WUNRN

http://www.wunrn.com

 

Donor Spending on Gender in Emergencies 2013 - The Gender Marker Tool

 

An Investigation by CARE International UK into the UN Data on Donor Aid to Emergency Appeals for 17 Countries in Crisis

 

Direct Link to Full 8-Page Document:

https://www.humanitarianresponse.info/system/files/documents/files/Donor_Spending_on_Gender_in_Emergencies_2013.pdf

 

The Gender Marker* tool is a relatively new, though very welcome, mechanism to determine whether humanitarian projects respond effectively to the distinct needs of women and girls, men and boys. Donors’ use of the Gender Marker to make decisions on which projects they fund is an important development. It can show a significant movement towards donors committing to funding only those interventions that address gender equality. However it is acknowledged that there are challenges in its design and implementation.

 

The Gender Marker categorization is crude and it appears that NGOs are inconsistent in the way they report it. The fact that a project has a Gender Marker code of 2a or 2b does not necessarily attest to its quality. The wide range of actors implementing the Gender Marker need help to ensure that it is applied accurately and consistently. In our report, we have found data which is in turn worrying and surprising. As the UN’s own internal evaluations have found, the coding is not always done accurately and the process of establishing a global system for accountability on gender has inevitably faced teething problems.

 

One obvious challenge is that initiatives frequently address gender as a sub-component of projects with another over-arching objective, such as providing support for shelter or water and sanitation. This can cause the gender focus to be lost in the coding process. Some donors also provide core funding for agencies to work on gender, violence against women and girls and protection, which does not get documented by the CAPs as the funding does not flow through country-specific funding streams.

 

We know the figures do not capture the full picture of what aid agencies are supporting on the ground, but this is precisely the point.

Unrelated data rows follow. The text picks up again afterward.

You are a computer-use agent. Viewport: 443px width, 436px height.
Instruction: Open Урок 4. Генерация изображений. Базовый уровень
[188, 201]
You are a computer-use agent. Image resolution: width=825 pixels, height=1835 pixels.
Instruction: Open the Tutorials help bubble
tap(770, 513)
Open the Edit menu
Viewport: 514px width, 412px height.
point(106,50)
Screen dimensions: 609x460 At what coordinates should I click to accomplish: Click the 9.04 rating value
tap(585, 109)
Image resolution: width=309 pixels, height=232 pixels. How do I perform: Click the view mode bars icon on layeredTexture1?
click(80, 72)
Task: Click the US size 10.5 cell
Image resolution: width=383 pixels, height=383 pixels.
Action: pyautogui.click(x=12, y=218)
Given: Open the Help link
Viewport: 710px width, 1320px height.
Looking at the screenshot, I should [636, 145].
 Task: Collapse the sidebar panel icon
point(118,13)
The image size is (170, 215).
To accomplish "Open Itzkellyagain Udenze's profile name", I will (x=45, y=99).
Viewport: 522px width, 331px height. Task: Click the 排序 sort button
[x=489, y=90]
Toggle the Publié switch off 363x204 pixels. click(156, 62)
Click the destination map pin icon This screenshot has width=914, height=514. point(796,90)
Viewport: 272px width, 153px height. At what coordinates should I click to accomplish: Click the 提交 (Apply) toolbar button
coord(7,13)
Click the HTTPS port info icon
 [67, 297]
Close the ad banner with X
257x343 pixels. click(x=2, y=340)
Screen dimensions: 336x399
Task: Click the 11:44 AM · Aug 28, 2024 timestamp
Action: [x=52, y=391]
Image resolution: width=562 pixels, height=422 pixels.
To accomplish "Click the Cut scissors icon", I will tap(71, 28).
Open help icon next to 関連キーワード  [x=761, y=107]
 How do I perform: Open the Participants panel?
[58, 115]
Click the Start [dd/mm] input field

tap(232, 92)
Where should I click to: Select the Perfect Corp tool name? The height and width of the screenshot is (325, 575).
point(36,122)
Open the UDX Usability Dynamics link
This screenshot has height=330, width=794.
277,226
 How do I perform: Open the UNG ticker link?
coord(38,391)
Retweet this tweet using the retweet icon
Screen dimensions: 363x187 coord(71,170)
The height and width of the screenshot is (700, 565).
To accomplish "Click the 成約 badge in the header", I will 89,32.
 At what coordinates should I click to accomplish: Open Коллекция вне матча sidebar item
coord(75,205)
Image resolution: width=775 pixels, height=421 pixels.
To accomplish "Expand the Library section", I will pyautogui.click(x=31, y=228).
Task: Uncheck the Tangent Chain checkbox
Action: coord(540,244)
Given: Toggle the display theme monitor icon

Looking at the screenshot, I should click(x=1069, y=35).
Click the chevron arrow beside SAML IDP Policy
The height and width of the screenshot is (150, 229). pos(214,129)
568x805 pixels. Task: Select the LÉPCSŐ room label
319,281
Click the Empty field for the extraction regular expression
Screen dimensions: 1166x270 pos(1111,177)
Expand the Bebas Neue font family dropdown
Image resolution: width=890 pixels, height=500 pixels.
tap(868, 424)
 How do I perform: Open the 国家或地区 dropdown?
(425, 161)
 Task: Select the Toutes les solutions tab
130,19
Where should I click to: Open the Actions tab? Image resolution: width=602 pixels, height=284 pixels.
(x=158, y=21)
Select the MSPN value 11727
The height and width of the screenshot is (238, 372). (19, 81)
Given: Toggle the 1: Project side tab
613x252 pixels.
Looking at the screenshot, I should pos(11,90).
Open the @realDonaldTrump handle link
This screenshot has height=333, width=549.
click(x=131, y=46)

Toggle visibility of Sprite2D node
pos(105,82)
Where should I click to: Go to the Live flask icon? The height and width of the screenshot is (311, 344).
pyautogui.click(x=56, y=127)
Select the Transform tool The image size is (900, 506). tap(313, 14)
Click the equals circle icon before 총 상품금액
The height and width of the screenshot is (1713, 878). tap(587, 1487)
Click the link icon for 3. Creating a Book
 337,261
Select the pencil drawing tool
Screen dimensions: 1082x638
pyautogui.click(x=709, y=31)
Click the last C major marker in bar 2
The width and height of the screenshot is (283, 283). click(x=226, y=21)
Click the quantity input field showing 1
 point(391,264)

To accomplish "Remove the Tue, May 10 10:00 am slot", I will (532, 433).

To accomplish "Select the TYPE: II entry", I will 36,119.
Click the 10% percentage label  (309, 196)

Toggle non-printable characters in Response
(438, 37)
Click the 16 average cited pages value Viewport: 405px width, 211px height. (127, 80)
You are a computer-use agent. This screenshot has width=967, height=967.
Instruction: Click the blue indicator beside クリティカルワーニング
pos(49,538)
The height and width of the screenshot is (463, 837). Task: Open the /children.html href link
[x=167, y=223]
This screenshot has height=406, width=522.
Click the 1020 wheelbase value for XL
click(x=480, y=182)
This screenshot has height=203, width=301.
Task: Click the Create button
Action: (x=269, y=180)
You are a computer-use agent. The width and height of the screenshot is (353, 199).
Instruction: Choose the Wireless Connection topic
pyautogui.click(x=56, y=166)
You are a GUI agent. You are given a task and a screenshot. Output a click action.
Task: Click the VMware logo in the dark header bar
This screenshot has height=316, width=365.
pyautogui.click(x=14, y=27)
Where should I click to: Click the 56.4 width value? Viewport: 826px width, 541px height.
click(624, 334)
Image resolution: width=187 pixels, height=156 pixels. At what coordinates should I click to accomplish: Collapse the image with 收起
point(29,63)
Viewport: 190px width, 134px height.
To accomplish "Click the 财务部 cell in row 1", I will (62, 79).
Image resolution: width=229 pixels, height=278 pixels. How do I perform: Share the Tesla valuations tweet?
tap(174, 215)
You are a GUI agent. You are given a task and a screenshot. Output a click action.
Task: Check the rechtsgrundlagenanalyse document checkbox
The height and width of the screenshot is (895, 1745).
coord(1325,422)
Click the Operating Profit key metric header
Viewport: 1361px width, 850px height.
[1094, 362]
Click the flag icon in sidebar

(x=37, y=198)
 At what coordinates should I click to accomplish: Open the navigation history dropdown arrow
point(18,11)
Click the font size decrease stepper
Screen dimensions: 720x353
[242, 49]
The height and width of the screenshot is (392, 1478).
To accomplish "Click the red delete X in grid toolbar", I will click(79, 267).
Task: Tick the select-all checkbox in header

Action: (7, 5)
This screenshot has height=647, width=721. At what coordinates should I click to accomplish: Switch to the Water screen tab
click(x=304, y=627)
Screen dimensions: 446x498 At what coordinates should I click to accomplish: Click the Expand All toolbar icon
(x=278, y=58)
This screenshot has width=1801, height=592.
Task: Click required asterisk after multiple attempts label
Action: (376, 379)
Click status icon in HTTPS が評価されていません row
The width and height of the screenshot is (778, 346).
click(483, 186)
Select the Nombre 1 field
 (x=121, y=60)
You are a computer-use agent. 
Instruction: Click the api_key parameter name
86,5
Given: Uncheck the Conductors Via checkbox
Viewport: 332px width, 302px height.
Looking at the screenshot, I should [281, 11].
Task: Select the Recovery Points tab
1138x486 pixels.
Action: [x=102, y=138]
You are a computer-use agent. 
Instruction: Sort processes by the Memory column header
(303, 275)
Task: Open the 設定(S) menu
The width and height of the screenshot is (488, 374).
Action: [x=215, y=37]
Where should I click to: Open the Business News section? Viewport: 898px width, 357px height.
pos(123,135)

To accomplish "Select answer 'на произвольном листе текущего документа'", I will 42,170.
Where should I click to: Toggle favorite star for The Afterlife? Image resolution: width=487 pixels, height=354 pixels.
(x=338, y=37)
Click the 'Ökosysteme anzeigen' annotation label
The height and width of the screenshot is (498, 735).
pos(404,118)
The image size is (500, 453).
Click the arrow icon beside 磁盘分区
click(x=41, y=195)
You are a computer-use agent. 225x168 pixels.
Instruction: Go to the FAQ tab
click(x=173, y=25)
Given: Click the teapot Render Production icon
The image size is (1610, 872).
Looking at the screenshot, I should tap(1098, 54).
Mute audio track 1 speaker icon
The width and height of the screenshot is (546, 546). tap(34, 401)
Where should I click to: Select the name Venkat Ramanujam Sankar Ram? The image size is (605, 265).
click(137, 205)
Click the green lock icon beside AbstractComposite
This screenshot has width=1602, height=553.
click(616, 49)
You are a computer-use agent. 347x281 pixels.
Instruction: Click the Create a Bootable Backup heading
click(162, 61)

All of us – donors, UN and NGOs in the field – need to become much better at holding ourselves to account in what we are doing to address gender in emergency aid – specifically violence against women and girls. Signatories to the Communique for the High Level Event on 13 November have committed to “strengthen accountability at global, national and operational levels to address VAWG (Violence Against Women and Girls) in humanitarian responses and promote gender equality.”

 

CARE believes that one key step to make this commitment real is to become more rigorous about categorizing projects using the Gender Marker - not only in the design phase and reporting through the CAP system, but as a priority throughout on-going project monitoring and evaluation. Only then will the true picture of efforts to address the specific needs of women and girls, men and boys – including but not limited to gender-based violence – become clear.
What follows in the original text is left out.